◆ Parts of the exercise:
• 1. In the forum reply about the missing klonopin, can you give the stretch from "As to point three, I" through "happened to them?" again, with "pdoc" swapped for "psychiatrist"?
• 2. Using the forum reply about the missing klonopin, answer these:
(a) How many pills does mair guess were in the missing bottle?
(b) What reason does the reply give for not keeping medications in the bathroom?
(c) What does mair say klonopin is frequently pretty essential for?

◆ Document passage:
######
Posted by Larry Hoover on July 19, 2004, at 10:13:45

In reply to I don't know how to handle this, posted by mair on July 18, 2004, at 21:46:36

> Please bear with me - I need some advice.
> Last night I went to take my usual bedtime cocktail (WB, Amiltriptyline and klonopin) and I noticed that a whole bottle of klonopin had disappeared. The prescription was about 2 weeks old I think and there were probably 20-25 pills, I'm guessing. I had it the night before. I turned my bathroom upside down, and although I can't ever recall taking it out of my bathroom, I searched pretty hard in my adjacent bedroom and in my handbag. There are only 3 alternatives I can see, and they all stink. Either I'm more forgetful and addled than even I think I am in the worst of times, or someone in my house took them (I have spouse, 2 teenagers and a couple of houseguests) or someone walked into my perpetually unlocked house while we were all at the movies and took them.

If you're going to have to see a doctor to get more klonopin, I would tell him/her exactly what you just did here. I would think that if you do not have a history of such unexplained events, there shouldn't be any problem. You'll likely have to pay for them, though.

As to point one, above, your search and the nature of habit itself would tend to rule out your own behaviour as a cause for the disappearance.

As to point two, I know people who absolutely 100% of the time go through other people's medicine cabinets. I also know that young people today are rather pharmacologically aware. You can't do much about the houseguest issue (other than not leaving meds in such a place; you shouldn't anyway, due to the heat and humidity generated from bathing). But the kids deserve a family meeting. Not accusatory. A talk about prescription meds, risks therefrom, and the danger created by yours going missing. Who knows, one of the kids might just "find" them, lying around.

As to point three, I think the answer is obvious, although locked doors only keep honest people out. At least a broken lock means your insurance will be valid. Without that evidence, you're self-insured. It would also be remarkable that a thief would only have stolen your klonopin.

> This is distressing in the extreme, and I sort of think I may never know what happened unless I happen to trip over them some day. However, selfishly my most immediate problem is how to replace them. I take very little klonopin but it's frequently pretty essential if I want to sleep.
> This prescription was so new, I'm a ways off from a refill. I'm assuming my insurance won't cover more since I shouldn't have run out. I can quite figure out what to tell my pdoc, and I can't imagine what she's going to think - is she likely to refill this when I have no adequate explanation as to what happened to them?

If you give the doctor some assurances that you will take steps to protect your drugs from disappearing, I would imagine you'll have no trouble getting them replaced. Maybe your insurance even covers such incidents, if they are rare.

> Any advice as to how to handle this would be greatly appreciated.
> mair

I'm sorry you're having to face these issues of trust and faith.
######
◆ Available data:
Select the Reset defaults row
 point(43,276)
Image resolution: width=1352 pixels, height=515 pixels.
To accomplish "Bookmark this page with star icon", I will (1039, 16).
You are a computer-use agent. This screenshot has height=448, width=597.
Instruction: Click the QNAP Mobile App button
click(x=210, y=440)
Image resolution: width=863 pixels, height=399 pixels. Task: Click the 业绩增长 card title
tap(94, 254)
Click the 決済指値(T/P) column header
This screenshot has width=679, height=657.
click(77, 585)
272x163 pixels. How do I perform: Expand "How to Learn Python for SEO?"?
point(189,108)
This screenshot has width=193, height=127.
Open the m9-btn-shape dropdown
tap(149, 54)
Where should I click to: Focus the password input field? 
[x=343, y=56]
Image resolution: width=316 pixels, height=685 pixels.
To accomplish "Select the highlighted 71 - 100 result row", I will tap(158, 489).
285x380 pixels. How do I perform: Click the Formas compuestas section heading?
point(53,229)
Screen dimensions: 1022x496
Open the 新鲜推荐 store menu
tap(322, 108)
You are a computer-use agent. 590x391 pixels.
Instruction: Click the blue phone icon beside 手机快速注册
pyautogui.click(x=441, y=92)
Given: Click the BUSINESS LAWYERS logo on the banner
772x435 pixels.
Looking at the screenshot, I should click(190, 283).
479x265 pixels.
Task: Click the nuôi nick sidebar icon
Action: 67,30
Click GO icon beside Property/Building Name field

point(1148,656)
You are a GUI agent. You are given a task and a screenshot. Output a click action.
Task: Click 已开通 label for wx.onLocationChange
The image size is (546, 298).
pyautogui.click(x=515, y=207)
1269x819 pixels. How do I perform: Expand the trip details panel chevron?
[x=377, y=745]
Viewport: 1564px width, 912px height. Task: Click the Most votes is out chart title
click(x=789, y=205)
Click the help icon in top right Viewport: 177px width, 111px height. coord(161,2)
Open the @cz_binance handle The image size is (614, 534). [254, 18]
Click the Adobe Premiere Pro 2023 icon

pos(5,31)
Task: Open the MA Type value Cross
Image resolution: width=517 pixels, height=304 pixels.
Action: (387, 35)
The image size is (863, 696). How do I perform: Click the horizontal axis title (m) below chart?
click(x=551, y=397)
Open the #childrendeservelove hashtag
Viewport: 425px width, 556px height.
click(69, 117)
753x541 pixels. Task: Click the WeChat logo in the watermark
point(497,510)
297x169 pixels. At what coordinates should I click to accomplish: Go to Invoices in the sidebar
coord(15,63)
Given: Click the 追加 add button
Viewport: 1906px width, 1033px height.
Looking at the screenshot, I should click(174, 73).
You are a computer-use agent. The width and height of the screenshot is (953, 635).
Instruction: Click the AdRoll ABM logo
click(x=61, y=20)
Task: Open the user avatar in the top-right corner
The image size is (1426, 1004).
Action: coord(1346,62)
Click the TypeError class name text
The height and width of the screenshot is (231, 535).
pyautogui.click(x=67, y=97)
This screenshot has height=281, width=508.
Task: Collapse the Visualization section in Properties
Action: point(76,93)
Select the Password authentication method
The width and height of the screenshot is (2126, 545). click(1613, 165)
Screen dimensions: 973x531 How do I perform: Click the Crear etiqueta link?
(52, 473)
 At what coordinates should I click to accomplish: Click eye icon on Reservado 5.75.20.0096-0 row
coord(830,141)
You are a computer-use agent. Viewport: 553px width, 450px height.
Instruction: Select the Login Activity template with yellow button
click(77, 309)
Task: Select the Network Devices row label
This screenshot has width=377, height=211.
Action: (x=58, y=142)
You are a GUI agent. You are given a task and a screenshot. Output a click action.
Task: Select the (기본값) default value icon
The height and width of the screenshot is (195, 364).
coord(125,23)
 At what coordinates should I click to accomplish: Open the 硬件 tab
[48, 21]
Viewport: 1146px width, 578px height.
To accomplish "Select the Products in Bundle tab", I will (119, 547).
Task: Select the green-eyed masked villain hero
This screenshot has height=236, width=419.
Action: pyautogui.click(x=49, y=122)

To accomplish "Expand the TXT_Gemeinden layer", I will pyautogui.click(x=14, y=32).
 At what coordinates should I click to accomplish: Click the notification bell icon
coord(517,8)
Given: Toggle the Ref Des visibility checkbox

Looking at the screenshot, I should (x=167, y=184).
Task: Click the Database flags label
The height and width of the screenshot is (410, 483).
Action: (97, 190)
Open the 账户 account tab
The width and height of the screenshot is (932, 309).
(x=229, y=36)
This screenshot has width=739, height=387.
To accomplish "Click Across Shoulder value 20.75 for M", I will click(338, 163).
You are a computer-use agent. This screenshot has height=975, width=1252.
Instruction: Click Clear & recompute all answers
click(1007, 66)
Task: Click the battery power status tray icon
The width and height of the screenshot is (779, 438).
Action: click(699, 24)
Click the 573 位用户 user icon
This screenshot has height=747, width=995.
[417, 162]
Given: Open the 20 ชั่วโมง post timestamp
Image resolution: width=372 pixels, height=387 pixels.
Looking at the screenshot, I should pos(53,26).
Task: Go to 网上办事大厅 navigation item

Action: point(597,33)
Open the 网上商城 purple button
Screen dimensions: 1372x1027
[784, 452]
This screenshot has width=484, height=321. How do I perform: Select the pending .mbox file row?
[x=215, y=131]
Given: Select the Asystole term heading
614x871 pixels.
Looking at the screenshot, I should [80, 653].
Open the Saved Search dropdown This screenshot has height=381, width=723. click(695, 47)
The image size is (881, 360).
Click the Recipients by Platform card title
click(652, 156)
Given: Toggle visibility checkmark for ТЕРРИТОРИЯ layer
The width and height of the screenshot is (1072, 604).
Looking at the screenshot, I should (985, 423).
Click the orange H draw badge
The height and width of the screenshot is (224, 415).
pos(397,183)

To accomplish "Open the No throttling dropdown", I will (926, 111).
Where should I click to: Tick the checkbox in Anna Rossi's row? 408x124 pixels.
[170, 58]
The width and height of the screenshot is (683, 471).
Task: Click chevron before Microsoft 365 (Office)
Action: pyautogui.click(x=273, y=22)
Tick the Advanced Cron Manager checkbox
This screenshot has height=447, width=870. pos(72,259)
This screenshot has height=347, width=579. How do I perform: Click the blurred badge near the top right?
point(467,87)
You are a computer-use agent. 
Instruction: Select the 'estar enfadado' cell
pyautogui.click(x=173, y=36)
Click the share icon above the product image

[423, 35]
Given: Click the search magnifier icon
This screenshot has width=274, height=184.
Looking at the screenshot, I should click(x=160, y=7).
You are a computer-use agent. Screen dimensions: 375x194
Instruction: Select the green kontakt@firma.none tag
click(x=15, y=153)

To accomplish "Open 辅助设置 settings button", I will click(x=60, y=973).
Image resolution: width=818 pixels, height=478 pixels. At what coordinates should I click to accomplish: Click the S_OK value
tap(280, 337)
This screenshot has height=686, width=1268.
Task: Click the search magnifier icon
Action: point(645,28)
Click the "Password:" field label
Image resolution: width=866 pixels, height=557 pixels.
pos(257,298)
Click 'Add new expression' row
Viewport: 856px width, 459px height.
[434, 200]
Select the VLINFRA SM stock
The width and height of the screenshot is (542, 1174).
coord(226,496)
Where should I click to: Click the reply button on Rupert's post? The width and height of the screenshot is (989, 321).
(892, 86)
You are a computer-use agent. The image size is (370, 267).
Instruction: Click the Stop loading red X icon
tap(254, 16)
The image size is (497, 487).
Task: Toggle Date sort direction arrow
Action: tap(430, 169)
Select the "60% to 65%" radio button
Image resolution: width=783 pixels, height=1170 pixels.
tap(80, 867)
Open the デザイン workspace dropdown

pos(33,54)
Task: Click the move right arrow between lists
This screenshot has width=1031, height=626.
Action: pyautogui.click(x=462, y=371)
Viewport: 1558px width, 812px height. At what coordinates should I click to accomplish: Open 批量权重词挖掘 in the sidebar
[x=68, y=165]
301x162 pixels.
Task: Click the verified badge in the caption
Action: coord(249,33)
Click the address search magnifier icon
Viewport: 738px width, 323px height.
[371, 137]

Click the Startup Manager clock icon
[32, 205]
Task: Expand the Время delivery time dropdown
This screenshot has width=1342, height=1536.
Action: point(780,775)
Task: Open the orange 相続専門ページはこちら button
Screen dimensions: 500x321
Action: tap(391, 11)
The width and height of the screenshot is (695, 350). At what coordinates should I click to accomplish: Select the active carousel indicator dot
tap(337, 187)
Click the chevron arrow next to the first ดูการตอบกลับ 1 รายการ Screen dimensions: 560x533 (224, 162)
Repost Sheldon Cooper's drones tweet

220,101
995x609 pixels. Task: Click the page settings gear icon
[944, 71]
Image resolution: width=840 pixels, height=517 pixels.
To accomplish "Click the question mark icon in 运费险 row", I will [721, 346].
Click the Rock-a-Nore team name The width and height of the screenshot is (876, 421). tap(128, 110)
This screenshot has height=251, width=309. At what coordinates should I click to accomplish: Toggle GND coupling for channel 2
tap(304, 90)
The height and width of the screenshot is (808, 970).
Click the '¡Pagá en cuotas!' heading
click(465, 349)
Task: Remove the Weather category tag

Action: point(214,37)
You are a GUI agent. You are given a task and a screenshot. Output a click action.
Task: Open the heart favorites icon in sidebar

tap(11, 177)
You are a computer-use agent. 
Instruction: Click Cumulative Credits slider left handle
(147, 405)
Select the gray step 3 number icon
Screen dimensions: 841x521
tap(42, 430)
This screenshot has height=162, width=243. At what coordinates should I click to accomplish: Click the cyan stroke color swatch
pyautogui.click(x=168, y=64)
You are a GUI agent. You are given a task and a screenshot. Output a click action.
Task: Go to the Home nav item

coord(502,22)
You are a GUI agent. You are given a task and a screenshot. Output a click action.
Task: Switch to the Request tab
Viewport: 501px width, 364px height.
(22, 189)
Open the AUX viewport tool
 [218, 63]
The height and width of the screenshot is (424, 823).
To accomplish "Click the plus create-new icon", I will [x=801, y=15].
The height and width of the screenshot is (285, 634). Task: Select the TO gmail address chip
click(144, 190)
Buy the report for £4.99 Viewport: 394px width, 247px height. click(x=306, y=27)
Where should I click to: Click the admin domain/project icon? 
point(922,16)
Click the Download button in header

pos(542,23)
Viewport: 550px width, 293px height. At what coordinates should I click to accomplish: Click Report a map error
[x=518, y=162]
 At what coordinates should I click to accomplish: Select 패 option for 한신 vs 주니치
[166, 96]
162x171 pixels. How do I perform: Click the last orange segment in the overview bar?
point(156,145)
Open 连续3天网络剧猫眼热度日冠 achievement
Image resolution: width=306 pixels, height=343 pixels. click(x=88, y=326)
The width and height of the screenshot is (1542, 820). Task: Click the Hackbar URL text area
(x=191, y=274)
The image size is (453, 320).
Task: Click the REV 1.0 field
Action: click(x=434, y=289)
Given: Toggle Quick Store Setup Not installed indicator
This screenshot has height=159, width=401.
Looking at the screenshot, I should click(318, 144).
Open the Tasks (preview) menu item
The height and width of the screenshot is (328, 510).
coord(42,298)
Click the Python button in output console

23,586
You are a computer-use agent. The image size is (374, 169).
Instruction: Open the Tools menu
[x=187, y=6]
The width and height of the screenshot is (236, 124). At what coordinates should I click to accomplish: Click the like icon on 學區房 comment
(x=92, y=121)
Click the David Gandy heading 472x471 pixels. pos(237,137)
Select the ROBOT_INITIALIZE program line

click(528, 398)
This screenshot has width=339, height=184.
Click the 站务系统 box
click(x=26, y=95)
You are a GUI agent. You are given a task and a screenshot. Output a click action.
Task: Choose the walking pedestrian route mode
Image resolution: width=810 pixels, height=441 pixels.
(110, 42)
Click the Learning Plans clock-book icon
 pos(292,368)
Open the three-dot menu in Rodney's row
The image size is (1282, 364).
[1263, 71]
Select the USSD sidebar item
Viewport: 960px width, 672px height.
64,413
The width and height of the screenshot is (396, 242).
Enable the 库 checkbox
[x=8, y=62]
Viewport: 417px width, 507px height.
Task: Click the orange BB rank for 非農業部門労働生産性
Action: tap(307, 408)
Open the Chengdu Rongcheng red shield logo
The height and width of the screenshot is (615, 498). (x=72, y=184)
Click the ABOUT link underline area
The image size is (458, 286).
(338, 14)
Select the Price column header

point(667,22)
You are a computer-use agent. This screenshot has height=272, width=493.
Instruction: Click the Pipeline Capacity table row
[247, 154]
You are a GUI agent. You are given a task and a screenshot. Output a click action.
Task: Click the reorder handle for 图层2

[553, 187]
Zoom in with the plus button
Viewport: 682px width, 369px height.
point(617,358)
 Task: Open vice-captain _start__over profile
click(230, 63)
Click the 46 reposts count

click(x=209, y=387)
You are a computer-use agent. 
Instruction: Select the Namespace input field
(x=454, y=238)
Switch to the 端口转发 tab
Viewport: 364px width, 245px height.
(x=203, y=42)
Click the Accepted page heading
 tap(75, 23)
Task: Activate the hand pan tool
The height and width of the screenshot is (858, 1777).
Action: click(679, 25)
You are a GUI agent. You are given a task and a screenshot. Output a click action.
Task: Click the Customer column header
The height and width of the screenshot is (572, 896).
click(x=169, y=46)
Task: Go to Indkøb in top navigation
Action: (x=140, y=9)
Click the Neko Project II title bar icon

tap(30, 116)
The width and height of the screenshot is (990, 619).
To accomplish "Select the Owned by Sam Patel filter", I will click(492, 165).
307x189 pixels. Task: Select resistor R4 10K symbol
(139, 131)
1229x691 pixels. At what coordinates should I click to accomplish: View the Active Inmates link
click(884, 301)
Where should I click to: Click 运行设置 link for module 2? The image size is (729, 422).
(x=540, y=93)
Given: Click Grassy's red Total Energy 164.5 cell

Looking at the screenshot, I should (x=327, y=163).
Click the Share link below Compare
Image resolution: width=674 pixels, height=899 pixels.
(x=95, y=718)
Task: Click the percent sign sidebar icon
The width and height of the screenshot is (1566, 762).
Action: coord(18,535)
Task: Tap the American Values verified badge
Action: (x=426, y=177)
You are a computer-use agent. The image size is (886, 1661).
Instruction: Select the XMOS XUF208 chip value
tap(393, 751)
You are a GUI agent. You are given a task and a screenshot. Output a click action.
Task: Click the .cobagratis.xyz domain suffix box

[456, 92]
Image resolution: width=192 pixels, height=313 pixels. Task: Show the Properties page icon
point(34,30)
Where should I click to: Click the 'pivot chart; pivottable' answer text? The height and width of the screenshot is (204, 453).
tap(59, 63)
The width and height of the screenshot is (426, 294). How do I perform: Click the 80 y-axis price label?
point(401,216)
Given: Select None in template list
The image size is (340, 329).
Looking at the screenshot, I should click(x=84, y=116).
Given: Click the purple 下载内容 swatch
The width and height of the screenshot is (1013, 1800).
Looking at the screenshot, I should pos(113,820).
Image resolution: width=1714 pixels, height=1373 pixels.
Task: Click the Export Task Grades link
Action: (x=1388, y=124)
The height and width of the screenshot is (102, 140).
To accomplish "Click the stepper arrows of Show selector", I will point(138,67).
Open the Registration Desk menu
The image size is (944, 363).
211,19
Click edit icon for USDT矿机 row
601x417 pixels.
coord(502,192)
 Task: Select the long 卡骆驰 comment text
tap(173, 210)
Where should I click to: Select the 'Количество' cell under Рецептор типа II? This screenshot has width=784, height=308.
######
◆ Answers to the problems:
• 1.
As to point three, I think the answer is obvious, although locked doors only keep honest people out. At least a broken lock means your insurance will be valid. Without that evidence, you're self-insured. It would also be remarkable that a thief would only have stolen your klonopin.

> This is distressing in the extreme, and I sort of think I may never know what happened unless I happen to trip over them some day. However, selfishly my most immediate problem is how to replace them. I take very little klonopin but it's frequently pretty essential if I want to sleep.
> This prescription was so new, I'm a ways off from a refill. I'm assuming my insurance won't cover more since I shouldn't have run out. I can quite figure out what to tell my psychiatrist, and I can't imagine what she's going to think - is she likely to refill this when I have no adequate explanation as to what happened to them?

• 2.
(a) Probably 20-25 pills.
(b) The heat and humidity generated from bathing.
(c) Sleeping.